* **Trecho do texto**
—————
A eficácia dos precedentes nas causas repetitivas à luz do entendimento do STJ e o STF

O tema do presente texto está relacionado com duas temáticas que tem recebido cada vez maior atenção dos operadores do direito: a teoria dos precedentes e as causas repetitivas.

Mais especificamente, trataremos da eficácia dos precedentes nas causas repetitivas, ou seja, a partir de que momento um julgamento na sistemática dos recursos repetitivos pode ser utilizado como precedente pelos demais juízos. Por exemplo, para que o magistrado aplique o art. 285-A, indeferimento liminarmente uma demanda, deve esperar o trânsito em julgado do “caso-piloto”, o julgamento final do caso pelo STJ, a publicação do acórdão ou basta que tenha sido julgado o caso?[1] Buscaremos a resposta nos precedentes dos tribunais superiores.

Aproveitando o ensejo, é perceptível que a sociedade vem se modificando e as interações sociais também. A industrialização, a produção em série de produtos e a urbanização gerou o surgimento de relações em que as situações são praticamente idênticas, mudando apenas uma das partes envolvidas, como nos casos envolvendo consumidores e uma grande empresa que tenha fabricado um produto defeituoso.

Essas mudanças refletiram no direito processual, que precisou a elas se adaptar. Tendo em vista a problemática das causas repetitivas, houve a criação um regime baseado em técnicas de racionalização do procedimento, tais comoo art. 285-A do CPC, que seria a improcedência prima facie da petição inicial, a súmula impeditiva de recurso, a súmula vinculante, a repercussão geral, o art. 4º, § 8º, da Lei nº 8.437/1992, o pedido de uniformização da interpretação da lei federal no âmbito dos Juizados Especiais Cíveis Federais, dentre outros.[2]

Um fator que é agregado à temática das causas repetitivas é o da teoria dos precedentes. Veja-se que o fundamento das causas repetitivas será sempre o mesmo, a única mudança serão as partes, por exemplo, em causa de direito do consumidor baseada em um determinado vício do produto de âmbito nacional. Para que se possa construir um sistema efetivo de combate aos efeitos nocivos das causas repetitivas ao Poder Judiciário, como o seu travamento, devido ao tratamento inadequado dos milhares de processos que apenas se repetem, mas que são tratadas como se fossem algo completamente diferente em seu procedimento, é imprescindível a construção de um sistema de precedentes para tal modalidade de demandas[3]. Ou seja, não há como admitir a existência de um tratamento adequado às causas repetitivas sem o respeito aos precedentes.
—————
* **Dados coletados**
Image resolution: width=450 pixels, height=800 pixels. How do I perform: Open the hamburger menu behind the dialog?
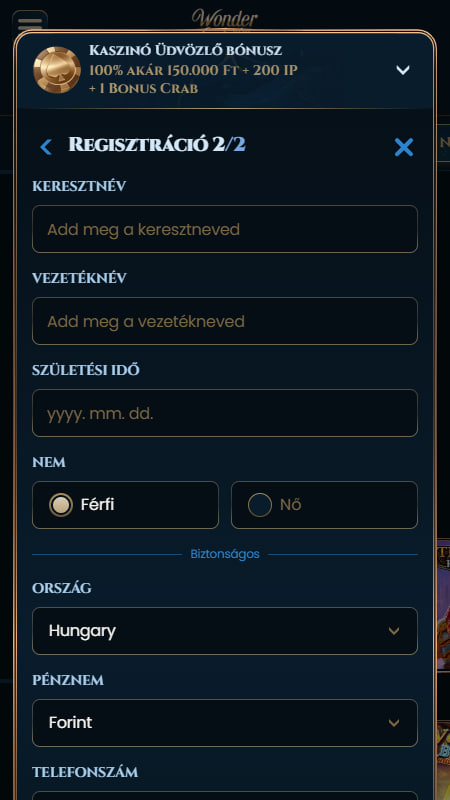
—————
* **Exercício proposto 1**
De acordo com o trecho sobre precedentes nas causas repetitivas, quais fatores geraram o surgimento de relações em que as situações são praticamente idênticas?
* **Exercício proposto 2**
Retome o trecho sobre precedentes nas causas repetitivas a partir do ponto em que ele termina.

* **Resposta 1**
A industrialização, a produção em série de produtos e a urbanização.

* **Resposta 2**
Especificamente sobre esse tema, o presente texto tem por objetivo explicitar qual o momento de produção de eficácia dos precedentes advindos do julgamento de causas repetitivas para a sua utilização na aplicação do art. 285-A, do art. 557 etc. Em um recente precedente, afirmou o STJ, que “É desnecessário o trânsito em julgado do acórdão proferido em recurso especial representativo da controvérsia para que se possa aplicá-lo como precedente em situações semelhantes”.[4]

Uma melhor explicitação dos fundamentos para tal conclusão pode ser retirada do voto do atual Ministro do STF e à época, Ministro do STJ, Teori Albino Zavascki, que, no AgRg no Recurso Especial 1.218.277/RS, julgado em 06 de dezembro de 2011, afirmou, em seu voto, que “o trânsito em julgado do acórdão que decide matéria submetida ao procedimento dos recursos repetitivos não é requisito exigível pelo art. 543-C do CPC, tampouco pela Resolução 8, de 07/08/2008 do STJ,  para a sua invocação como precedente em julgamentos de casos análogos”.

Esse entendimento, no entanto, não é exatamente uma novidade. A  eficácia da decisão judicial como precedente mesmo antes do trânsito em julgado já vem sendo aplicada há certo tempo, principalmente pelo STF, que afirmava, já em 1995, que “O fato de o precedente do Plenário ainda não se mostrar coberto pelo manto da coisa julgada não obstaculiza a aplicação, pelo relator do extraordinário, do disposto nos artigos 38 da Lei n. 8.038/90 e 21, par. 1., do Regimento Interno visando a trancá-lo”.[5]

Para além da desnecessidade do trânsito em julgado, ambos os Tribunais entendem como desnecessária a publicação do acórdão para que este possa servir de suporte fático para a aplicação do art. 557, §1º, do CPC. Nesse sentido já se afirmou que “O fato de não ter sido ainda publicado o acórdão referido na decisão agravada não lhe retira o poder de servir de fundamento para que o relator conheça do recurso especial e lhe dê provimento com base no art. 557, § 1º-A, do CPC, sobretudo quando a mesma matéria é discutida em diversos recursos, com pleno conhecimento da parte agravante”.[6]

Sendo assim, apresenta-se como desnecessário o trânsito em julgado do caso concreto, ou mesmo a publicação da decisão para a sua atuação como precedente, já podendo ser utilizada como suporte fático para as normas do sistema que permitem a racionalização das causas repetitivas, tais como o art. 285-A e o art. 557, ambos do CPC.

A exigência do prévio trânsito em julgado seria atuar contra a finalidade do sistema e incentivar a atuação protelatória da parte derrotada. Veja-se, por exemplo, um recurso repetitivo em que a parte derrotada fosse uma grande empresa em relação de consumo. Caso fosse requisito para aplicação da decisão do recurso paradigma perante as demais causas semelhantes o seu trânsito em julgado, essa empresa poderia simplesmente se utilizar dos embargos de declaração e mesmo de um eventual recurso extraordinário apenas com o fito de protelar o seu trânsito em julgado.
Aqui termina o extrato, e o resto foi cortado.